No sale was recorded by International until it received payment for the records. When such payment was received International would make an entry on its books showing an accounts payable in favor of Starday and at that time International would make an entry on its books showing the purchase of the records from Starday. At this time also Starday would make its first entry on its books, creating an accounts receivable from International.

If a distributor never paid for records sent to it, International never made any record that a sale had been made by it or that a purchase had been made by it from Starday and Starday never made an accounts receivable entry showing that International owed it anything.

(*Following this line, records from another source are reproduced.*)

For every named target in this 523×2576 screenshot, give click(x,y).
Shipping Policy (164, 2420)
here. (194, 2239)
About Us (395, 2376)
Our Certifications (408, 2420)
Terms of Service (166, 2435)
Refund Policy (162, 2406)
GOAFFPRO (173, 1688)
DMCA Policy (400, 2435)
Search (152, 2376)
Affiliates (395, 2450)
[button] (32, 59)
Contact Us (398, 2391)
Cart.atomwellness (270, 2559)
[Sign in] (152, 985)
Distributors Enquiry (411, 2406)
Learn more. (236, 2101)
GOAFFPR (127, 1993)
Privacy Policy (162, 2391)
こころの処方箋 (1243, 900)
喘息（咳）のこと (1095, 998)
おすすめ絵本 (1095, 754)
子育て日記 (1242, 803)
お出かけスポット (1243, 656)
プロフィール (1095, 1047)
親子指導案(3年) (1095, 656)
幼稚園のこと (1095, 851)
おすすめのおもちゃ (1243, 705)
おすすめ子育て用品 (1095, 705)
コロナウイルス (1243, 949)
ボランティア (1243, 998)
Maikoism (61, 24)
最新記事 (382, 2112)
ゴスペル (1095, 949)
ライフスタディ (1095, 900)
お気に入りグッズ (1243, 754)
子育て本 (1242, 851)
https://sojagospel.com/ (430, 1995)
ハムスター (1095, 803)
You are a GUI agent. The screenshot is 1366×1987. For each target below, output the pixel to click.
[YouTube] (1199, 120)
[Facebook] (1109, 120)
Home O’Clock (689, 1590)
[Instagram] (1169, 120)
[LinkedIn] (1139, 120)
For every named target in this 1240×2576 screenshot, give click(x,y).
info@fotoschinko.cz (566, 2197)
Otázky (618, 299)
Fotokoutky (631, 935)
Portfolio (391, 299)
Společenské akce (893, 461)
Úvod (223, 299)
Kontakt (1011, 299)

International did not pay Starday in a routine fashion after receiving payment from distributors but a bookkeeper would from time to time issue a check on International’s bank account, payable to Starday, and then the same bookkeeper would record its receipt on Starday’s books and deposit it in a Starday bank account. Transactions with Agency were conducted in the same manner as above set forth except that the sales were very much smaller and purchasers billed by Agency were apparently a different type from the distributors billed by International.

The direct sales by Starday, relied on by it to show the establishment of a fair market price on its records, were entirely different. Such sales were not to distributors, with return privileges, but were primarily sales to corporations, i. e. Kroger, for premium or promotional purposes, or sales of records to artists to be sold autographed at personal appearances, or sales to bookers or promoters of country music shows for sale at performances.

Based on the foregoing, the Court finds that there was no bona fide sale from Starday to either International or Agency before the purchasers who ostensibly bought from International or Agency made such purchases. Further, the Court finds that Starday has not shown that the use of the related corporations, International and Agency, served any bona fide business purpose and has not shown that these related separate corporations were not employed principally for the purpose of attempting to reduce taxes.

The Court further concludes that pursuant to the provisions of 26 U.S.C. § 4216(b) (1) (C) the Commissioner was authorized to determine the price for which such articles were sold in the ordi*109nary course of trade by manufacturers or producers thereof and was correct in his use for purposes of such computation of excise tax the prices at which the related companies (International and Agency) sold to independent purchasers. Bourjois, Inc. v. McGowan, 12 F.Supp. 787 (1935), affirmed 85 F.2d 510, cert. denied 300 U.S. 682, 57 S.Ct. 753, 81 L.Ed. 885; Professional Golf Company, Inc. v. Nashville Trust Company, D. C., 60 F.Supp. 398 (1945); and Kin-Septic Company v. United States, D. C., 64 F. Supp. 142 (1946).

The foregoing will constitute findings of fact and conclusions of law herein.

Judgment will be entered for the defendant.